We were building an organization of sorts. We'd get money for mail­ings and notified people. We got Marl Young and Benny Carter into it. But we had a few years of hard work before a lot of the guys came in. Part of it was rehearsals and the jam sessions, and there were meetings.

Then I ran for president of Local 767. You see, we had all the publicity and people were doing fine, but we didn't know how to pull it off. So the next thing would be, "Maybe we'll have to be officers so we can move it from that standpoint." Because our officers at the black local didn't want it. Our place was not a great union. The building was kind of tearing down and the pianos were terrible. We really didn't have that much. But, the way they thought, at least it was still ours. So we set up a whole slate and we ran. The incumbent guy beat me by about twenty votes out of about four hundred. We did win a couple of seats on the board of direc­tors. Marl Young, Bill Douglass, and John Anderson were running also, I think. But we still didn't have enough power.

Elections were every year in our local. So the next year we tried again. We ran Benny Carter for president and he lost to the same guy by the same number of votes I did. But this time I ran for the board and got in. Marl got in. Bill Douglass won the vice-president's spot. Now we got a little power underneath the president, who was Leo Davis, who was a nice man.

So we were able to move through resolutions and proposals toward a meeting with Local 47. And finally we got negotiations going.

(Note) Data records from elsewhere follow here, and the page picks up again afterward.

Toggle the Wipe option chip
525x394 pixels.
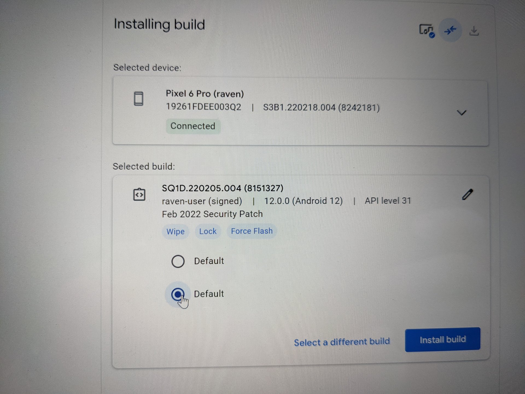(x=176, y=231)
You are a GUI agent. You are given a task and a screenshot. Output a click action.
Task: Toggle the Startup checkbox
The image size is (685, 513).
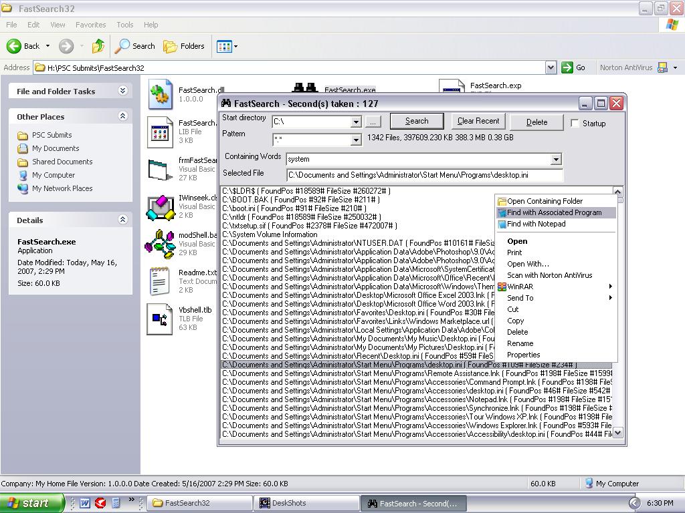575,123
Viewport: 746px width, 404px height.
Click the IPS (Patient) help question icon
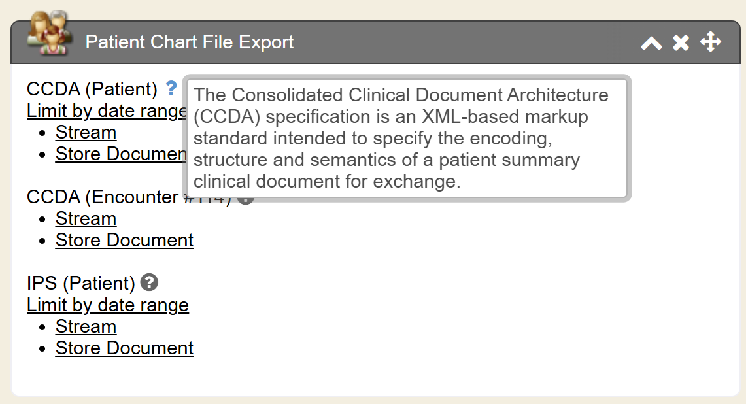pyautogui.click(x=150, y=282)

We pretty much had to drag 47 into it, because it finally got to the point where if we wanted it and they didn't, why didn't they want it? They were getting more members into the thing; we could work better together. But they stalled. James Petrillo, president of the American Federation of Musi­cians, stalled. A lot of people at 47 stalled. But the more it kept coming out that "Is it a racial thing or what is it?" they had to say, "Well, no, it's not that. We just don't know what to call it or how to do it or we can't because it's never been done before and . . ." So the big stall goes. In the meantime we're checking out information, too—how it could be done. Finally, they had no excuse.

It took about three years, but we brought the unions together in 1953. Looking back, the amalgamation helped a lot of musicians, gave them a better focus or a better picture of what they had to do to be on a more broad scope of understanding, not just the Central Avenue—type jobs. The ones who really benefited were the ones who wanted to have a suc­cessful career in music rather than just being a leader or somebody who has a record out. It began to make better players out of the good players, and the ones who weren't doing it had to decide to either back away or get serious. If somebody was just doing nightclubs, they were probably doing basically the same. But anybody who wanted to meet with people and experiment with different kinds of music and do studios and records and be like a top craftsperson, then I think they benefited a lot.

Plus there's better health and welfare, and pension benefits. It wasn't that we weren't doing it well with 767; it's just that it wasn't a big business thing over there. It was just kind of an afterthought. And it did allow some periods to be very lucrative for a lot of black musicians who were doing recording and shows through the years, shows like The Carol Burnett Show, The Danny Kaye Show, The Flip Wilson Show. Those shows began to hire people because they were all in the same union, and the word got around who could play, who couldn't. The other way we were isolated.

It was a step in the right direction. It wasn't designed to solve every­thing. It was trying to get people together. And maybe that's the hard thing, because thirty-five years later, people still have trouble getting to­gether. It was a great historical step, the first time there was an amalgamation in musicians unions. Since then, there were thirty or forty of the locals that followed our method of amalgamating. I think what we found in playing music and being in an artistic thing is that color is not very important; it s what the people can share with each other. And I can look back and say that if there were still black and white at these times, we'd have a lot of problems.